Le projet est d’une telle ampleur qu’il a même été subdivisé en 4 sous-projets : Al Shams (l’élément le plus important avec 22 000 logements et une centaine de tours), Najmat (16 logements et 3000 commerce), Marina Square et Addax port (plus réduits, essentiellement des tours résidentielles à 70%).

Achevé en théorie d’ici 2012, ce projet résume assez bien ce que l’on peut observer dans les projets que je viens de vous présenter. D’une part, les projets les plus importants ne sont pas ceux qui sont menés avec le plus de cohérence (comprendre ici une réflexion de fond telle qu’elle a été menée à Masdar city, ou dans une moindre mesure à Mohamed Bin Zayed City), mais tendent à se concentrer un un certains nombre de points d’attractions architecturaux : on a beaucoup parlé de L’île de Saadiyat pour ses concours d’architectes mondiaux, et dans les cas des villes côtières, la présence d’une marina semble être la condition à la création d’un pôle de vie dans la ville.

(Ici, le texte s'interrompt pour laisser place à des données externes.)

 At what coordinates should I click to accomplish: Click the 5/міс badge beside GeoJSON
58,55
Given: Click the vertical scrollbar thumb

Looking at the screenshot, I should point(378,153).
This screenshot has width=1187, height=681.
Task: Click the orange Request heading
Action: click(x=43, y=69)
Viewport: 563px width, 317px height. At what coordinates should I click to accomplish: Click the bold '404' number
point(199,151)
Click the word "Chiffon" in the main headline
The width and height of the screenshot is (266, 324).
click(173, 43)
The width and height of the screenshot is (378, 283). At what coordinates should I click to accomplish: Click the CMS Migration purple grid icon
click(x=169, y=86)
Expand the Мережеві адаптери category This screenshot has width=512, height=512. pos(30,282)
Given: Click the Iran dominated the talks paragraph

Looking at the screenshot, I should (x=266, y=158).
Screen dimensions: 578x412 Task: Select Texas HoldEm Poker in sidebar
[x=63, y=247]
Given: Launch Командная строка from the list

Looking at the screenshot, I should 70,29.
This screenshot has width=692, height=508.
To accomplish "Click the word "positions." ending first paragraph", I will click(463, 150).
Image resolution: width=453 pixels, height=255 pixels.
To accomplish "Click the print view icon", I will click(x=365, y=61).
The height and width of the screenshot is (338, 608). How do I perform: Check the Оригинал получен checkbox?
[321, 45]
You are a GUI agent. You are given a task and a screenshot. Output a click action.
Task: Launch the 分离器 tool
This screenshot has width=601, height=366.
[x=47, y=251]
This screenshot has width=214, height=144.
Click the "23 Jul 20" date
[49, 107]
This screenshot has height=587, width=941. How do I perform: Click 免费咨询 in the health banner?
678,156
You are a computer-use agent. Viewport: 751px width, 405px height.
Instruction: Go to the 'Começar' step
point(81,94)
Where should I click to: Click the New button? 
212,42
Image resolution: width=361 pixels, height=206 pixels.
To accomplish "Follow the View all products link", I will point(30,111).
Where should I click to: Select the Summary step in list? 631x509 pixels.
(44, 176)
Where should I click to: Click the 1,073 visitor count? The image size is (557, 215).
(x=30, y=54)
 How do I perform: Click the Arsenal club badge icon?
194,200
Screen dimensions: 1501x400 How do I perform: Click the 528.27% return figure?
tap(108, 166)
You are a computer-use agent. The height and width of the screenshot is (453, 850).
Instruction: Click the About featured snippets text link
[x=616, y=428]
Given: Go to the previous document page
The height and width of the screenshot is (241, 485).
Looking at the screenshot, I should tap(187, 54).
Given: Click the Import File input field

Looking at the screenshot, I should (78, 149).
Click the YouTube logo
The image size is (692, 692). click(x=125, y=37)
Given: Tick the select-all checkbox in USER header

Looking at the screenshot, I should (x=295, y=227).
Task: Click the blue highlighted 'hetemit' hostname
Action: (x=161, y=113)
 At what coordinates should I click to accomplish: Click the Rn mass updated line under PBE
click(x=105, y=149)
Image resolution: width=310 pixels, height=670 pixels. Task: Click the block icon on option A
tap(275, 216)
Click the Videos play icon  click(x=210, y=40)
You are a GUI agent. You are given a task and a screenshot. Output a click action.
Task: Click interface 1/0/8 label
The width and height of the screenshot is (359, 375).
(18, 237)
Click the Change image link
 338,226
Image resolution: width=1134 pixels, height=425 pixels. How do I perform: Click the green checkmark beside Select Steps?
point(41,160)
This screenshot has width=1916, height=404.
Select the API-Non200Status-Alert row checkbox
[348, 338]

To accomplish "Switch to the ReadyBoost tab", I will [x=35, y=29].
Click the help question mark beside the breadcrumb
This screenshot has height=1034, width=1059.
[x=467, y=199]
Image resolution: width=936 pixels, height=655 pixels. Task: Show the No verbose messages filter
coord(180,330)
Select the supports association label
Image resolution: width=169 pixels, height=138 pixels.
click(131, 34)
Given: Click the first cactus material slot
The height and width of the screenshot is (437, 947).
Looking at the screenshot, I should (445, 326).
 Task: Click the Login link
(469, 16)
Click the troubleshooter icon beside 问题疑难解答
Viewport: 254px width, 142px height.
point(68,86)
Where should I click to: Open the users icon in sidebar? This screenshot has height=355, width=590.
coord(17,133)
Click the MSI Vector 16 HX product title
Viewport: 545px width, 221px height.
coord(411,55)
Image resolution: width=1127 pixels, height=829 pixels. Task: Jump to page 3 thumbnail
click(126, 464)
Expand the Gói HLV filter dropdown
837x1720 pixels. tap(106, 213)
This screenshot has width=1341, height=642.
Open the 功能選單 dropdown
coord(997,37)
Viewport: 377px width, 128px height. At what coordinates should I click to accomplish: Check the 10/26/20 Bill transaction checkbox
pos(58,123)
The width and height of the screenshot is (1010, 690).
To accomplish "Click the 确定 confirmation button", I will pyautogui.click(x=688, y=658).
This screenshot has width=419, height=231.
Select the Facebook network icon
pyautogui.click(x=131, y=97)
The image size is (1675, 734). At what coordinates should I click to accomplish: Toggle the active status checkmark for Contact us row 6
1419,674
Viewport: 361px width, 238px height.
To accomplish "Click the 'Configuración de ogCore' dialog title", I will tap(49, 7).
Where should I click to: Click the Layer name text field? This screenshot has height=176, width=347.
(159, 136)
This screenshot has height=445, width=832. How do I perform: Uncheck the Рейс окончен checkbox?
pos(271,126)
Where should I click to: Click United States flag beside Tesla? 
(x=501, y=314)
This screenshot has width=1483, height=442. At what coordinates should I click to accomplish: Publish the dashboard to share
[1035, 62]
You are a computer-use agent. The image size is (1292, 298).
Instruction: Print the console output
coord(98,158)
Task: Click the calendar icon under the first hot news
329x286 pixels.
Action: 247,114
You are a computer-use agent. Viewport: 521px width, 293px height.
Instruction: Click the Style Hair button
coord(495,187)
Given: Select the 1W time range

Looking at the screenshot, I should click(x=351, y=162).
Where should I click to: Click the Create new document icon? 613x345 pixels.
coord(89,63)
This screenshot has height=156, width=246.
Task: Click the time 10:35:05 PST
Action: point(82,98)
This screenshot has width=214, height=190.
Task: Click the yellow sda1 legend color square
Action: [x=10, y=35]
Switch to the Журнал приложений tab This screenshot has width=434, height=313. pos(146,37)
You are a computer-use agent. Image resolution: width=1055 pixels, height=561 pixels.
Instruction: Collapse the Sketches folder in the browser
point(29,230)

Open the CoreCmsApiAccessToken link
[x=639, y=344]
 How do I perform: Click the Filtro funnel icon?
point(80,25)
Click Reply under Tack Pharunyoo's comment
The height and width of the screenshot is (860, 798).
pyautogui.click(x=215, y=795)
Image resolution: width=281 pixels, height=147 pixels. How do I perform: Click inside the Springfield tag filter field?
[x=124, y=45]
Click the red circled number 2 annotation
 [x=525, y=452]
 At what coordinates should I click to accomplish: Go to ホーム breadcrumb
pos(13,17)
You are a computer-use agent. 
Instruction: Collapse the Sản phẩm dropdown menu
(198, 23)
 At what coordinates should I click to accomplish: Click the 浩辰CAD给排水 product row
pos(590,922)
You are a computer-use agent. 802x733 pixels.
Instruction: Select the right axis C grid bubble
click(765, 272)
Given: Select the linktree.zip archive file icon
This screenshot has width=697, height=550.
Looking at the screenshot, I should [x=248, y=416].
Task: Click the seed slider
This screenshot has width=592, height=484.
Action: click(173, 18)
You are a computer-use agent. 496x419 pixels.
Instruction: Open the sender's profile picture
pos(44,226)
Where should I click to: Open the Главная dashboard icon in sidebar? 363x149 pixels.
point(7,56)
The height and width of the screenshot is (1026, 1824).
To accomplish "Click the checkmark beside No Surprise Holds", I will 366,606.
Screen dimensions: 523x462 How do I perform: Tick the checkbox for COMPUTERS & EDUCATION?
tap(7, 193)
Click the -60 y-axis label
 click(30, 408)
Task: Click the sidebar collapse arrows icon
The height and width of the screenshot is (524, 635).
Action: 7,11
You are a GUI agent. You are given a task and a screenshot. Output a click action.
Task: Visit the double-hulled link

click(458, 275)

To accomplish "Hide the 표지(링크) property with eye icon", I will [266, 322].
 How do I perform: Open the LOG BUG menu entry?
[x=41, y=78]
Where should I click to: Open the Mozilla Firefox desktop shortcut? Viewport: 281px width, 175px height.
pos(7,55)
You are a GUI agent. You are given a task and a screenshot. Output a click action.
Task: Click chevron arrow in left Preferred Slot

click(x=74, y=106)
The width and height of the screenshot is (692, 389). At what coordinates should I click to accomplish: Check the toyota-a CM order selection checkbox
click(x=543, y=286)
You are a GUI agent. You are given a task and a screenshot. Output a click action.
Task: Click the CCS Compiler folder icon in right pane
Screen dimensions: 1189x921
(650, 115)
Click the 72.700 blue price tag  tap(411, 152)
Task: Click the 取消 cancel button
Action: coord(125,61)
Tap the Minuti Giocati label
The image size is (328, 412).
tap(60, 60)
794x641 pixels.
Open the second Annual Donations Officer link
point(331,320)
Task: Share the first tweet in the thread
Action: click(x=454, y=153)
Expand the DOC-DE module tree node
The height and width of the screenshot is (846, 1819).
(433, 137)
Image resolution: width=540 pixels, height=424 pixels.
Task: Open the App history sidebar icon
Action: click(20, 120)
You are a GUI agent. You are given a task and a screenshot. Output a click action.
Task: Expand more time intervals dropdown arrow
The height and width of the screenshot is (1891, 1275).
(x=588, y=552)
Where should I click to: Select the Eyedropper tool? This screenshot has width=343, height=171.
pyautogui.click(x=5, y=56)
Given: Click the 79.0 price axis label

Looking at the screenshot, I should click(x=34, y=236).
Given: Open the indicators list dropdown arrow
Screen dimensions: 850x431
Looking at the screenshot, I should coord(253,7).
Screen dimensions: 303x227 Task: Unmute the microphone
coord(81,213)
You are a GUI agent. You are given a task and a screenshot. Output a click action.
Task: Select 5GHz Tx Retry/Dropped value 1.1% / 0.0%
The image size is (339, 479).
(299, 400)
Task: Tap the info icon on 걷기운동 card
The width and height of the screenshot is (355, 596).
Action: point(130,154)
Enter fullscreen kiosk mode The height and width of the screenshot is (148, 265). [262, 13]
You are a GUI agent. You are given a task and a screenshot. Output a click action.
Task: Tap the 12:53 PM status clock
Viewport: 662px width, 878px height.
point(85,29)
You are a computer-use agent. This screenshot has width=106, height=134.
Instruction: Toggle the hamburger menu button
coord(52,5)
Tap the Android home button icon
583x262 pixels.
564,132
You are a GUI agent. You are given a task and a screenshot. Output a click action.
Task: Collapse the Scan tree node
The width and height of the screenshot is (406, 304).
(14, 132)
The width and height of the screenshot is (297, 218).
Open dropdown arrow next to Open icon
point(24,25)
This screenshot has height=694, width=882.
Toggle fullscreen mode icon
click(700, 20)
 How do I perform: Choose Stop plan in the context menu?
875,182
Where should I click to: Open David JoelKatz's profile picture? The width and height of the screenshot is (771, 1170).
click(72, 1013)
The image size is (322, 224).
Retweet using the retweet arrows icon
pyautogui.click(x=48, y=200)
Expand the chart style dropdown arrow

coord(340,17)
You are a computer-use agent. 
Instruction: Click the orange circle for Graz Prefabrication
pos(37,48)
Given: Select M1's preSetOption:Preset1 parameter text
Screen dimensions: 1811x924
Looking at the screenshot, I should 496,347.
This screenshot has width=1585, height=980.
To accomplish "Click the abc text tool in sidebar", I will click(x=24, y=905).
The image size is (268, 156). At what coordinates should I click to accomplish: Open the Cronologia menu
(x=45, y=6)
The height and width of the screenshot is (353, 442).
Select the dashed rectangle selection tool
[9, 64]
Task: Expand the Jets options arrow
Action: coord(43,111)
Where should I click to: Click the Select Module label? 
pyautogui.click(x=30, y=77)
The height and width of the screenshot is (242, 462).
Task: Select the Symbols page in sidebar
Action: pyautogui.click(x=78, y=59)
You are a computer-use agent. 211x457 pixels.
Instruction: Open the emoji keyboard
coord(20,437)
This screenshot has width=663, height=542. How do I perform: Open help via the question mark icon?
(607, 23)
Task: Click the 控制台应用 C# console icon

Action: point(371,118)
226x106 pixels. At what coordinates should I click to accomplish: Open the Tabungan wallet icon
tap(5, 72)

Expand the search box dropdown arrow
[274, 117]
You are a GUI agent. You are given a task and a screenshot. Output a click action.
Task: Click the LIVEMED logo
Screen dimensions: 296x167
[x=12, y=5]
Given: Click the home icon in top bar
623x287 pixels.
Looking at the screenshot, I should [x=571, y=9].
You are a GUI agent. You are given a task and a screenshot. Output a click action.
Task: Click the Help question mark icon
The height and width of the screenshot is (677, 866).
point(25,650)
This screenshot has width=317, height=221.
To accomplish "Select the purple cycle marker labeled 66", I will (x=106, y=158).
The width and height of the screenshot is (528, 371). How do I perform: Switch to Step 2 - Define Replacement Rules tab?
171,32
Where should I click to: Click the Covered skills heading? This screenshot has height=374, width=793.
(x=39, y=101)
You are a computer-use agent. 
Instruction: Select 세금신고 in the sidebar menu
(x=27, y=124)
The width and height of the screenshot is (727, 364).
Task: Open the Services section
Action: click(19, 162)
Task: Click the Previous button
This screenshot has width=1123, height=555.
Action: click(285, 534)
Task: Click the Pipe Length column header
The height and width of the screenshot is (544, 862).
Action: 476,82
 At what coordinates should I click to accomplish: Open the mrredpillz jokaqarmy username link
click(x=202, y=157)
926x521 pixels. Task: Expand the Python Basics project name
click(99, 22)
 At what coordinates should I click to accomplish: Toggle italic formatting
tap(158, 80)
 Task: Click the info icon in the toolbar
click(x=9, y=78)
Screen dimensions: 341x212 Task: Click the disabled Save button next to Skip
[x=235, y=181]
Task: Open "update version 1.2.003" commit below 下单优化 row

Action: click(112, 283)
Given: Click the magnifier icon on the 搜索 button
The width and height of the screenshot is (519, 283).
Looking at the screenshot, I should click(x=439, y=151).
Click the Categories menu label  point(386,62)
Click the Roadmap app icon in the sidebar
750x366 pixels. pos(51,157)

Ces projets colossaux, en quoi nous concerne-t-il ? Peut-être faut-il se rappeler l’existence du rapport Attali de 2007 sur les Ecopolis, prévoyant la création d’une dizaine de  ces villes vertes de 50 000 habitants. Le président avait même déclaré « Je pense que le moment est venu pour la France de construire des villes d’un genre nouveau. Des villes qui soient des laboratoires de la modernité urbaine. (…) Et nous allons construire ces villes». Ces expériences qui sont menées actuellement ne sont peut-être pas que des lubies de riches comme on est souvent porté à la croire, mais peut-être bien un vecteur d’enseignement pour toutes les villes du monde. Les questions qui se posent lors de la construction de ces villes nouvelles : énergie, transport, répartition des activités, écologie, sont autant de questions que nous nous posons nous-même. C’est pourquoi étudier les solutions avancées par chacun de ces projets est intéressant, car faisant avancer nos propres connaissances.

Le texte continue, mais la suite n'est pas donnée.